Additionally, before the beginning of the generalization task, participants performed a practice phase of four trials similar to the trials in the generalization task but presenting pictures of real objects. This additional practice phase was introduced in this experiment because initial pilots revealed that the transition from the self-paced study phase to the fast-paced generalization task resulted in the loss of the initial trials due to participants’ adjustment to the new type of task.

Results and discussion

We started by analyzing the data from the study phase (see Fig. 6). As can be seen from the graph, we observed an increase in accuracy across blocks, and this learning is more accelerated for low-similarity than for high-similarity categories. Moreover, there is an overall advantage of blocking in performance, but this advantage seems to be lost by the last two blocks of study for high-similarity categories. No overall difference in performance emerged between the low- and high-similarity conditions.

Fig. 6
figure 6

Results for the study phase of Experiment 2. Error bars indicate standard errors of the means. Chance-level performance in this task was .33

A mixed ANOVA with Block and Presentation Schedule as within-subjects factors and Category Structure as a between-subjects factor confirmed this interpretation.
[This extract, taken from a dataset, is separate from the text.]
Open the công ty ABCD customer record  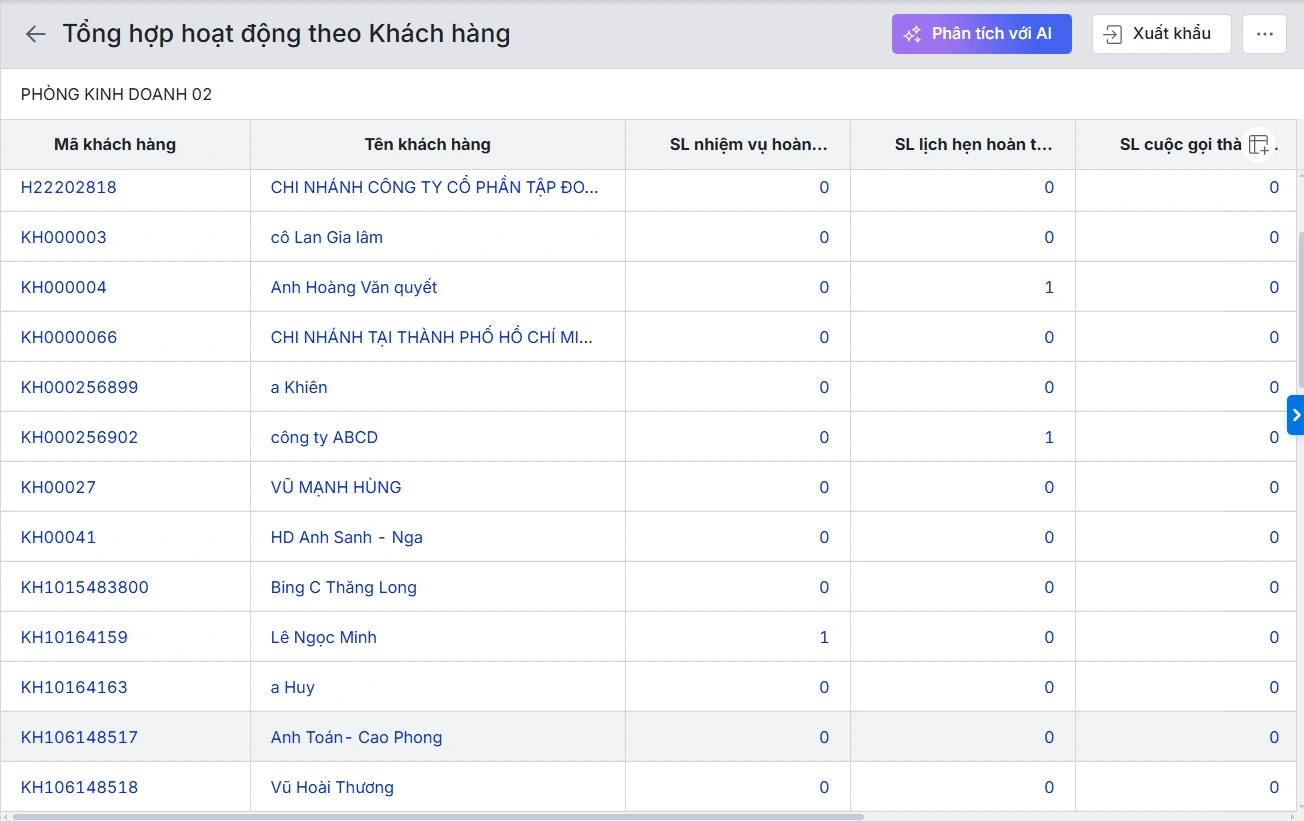(x=324, y=437)
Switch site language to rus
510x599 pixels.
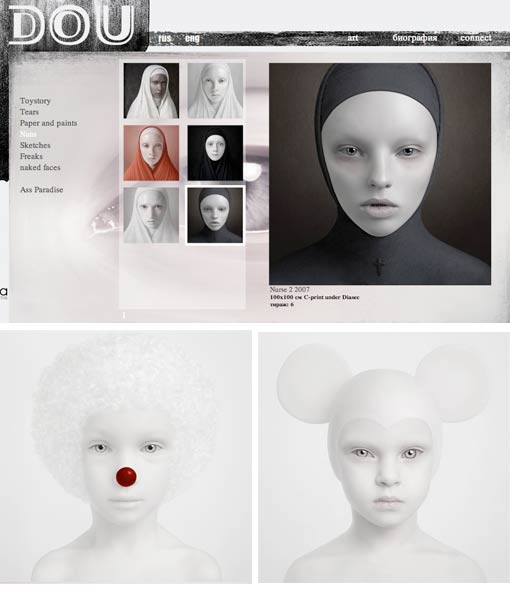click(x=165, y=38)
We found main effects of schedule, F(1, 92) = 20.27, MSE = .059, p < .0001, and block, F(3, 276) = 276.55, MSE = .0074, p < .0001, but no main effect of category structure, F(1, 92) = 2.09, MSE = .14, p = .152. However, we did see significant interactions between category structure and schedule, F(1, 92) = 4.72, MSE = .059, p = .032, and between category structure and block, F(3, 276) = 8.11, MSE = .0074, p < .0001. Finally, a significant interaction emerged between schedule of presentation and block, F(3, 276) = 13.80, MSE = .0064, p < .0001, indicating that the improvement in performance over the study phase was greater for the interleaved condition.

This pattern is similar to the one seen in Experiment 1. As we saw in Experiment 1, overall blocking seems to result in improved performance. However, simultaneous presentation reduced this advantage for high-similarity categories. Of greater interest is what effect simultaneous study had on generalization for low and high-similarity categories.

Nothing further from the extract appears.